Un studio scientifico americano getta nuova luce sui meccanismi che porterebbero alla formazione del morbo di Alzheimer, fornendo una nuova ipotesi al perché i farmaci usati sinora contro la malattia neurologica non hanno praticamente effetto. Lo studio condotto alla Scuola di Medicina Mount Sinai di New York ha sottoposto a test la nuova teoria già avanzata da studiosi di Harvard, secondo cui non sarebbero le placche amiloidi nel cervello dei pazienti a causare il morbo, bensì le proteine tossiche ‘beta-amiloidi’ – chiamate ‘oligomeri’ – che circolano liberamente nell’organismo dei malati.
In base a questa nuova teoria, le placche cerebrali, sino ad oggi considerate i ‘killer’ delle cellule cerebrali, fungerebbero invece da formazioni protettive che ‘intrappolano’ gli oligomeri impedendo loro di continuare a circolare.

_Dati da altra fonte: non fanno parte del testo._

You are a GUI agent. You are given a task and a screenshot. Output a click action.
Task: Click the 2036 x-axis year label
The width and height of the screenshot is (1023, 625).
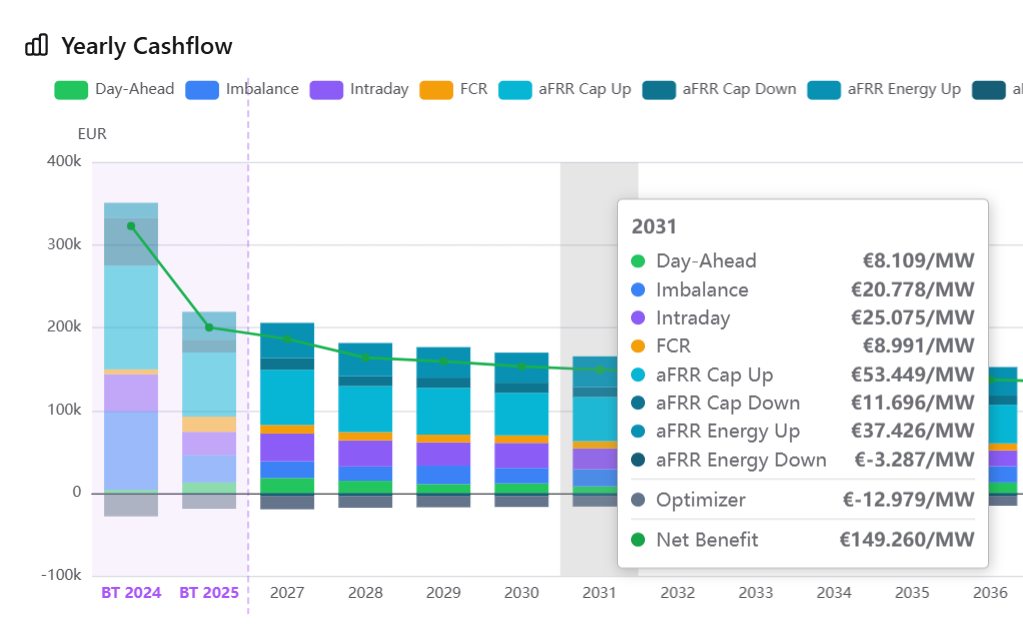(990, 593)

Il team del Mount Sinai ha ‘creato’ con tecniche di ingegneria genetica un gruppo di topolini da laboratorio che formavano esclusivamente le proteine beta-amiloidi ‘oligomeri’, ma non le placche cerebrali. Il team ha quindi osservato che i ratti sviluppavano gli stessi problemi di memoria e le stesse disfunzioni cerebrali di altri topi con invece placche cerebrali.
Inoltre, una volta ‘aggiunte’ le placche cerebrali nei ratti con solo gli ‘oligomeri’, gli animali non sono affatto peggiorati. Secondo il rapporto pubblicato sulla rivista ‘Neurology’, se i test verranno replicati su campioni più vasti, ciò spiegherebbe perché i medicinali – sinora tutti mirati ad attaccare le placche cerebrali dei malati – non funzionano contro l’Alzheimer.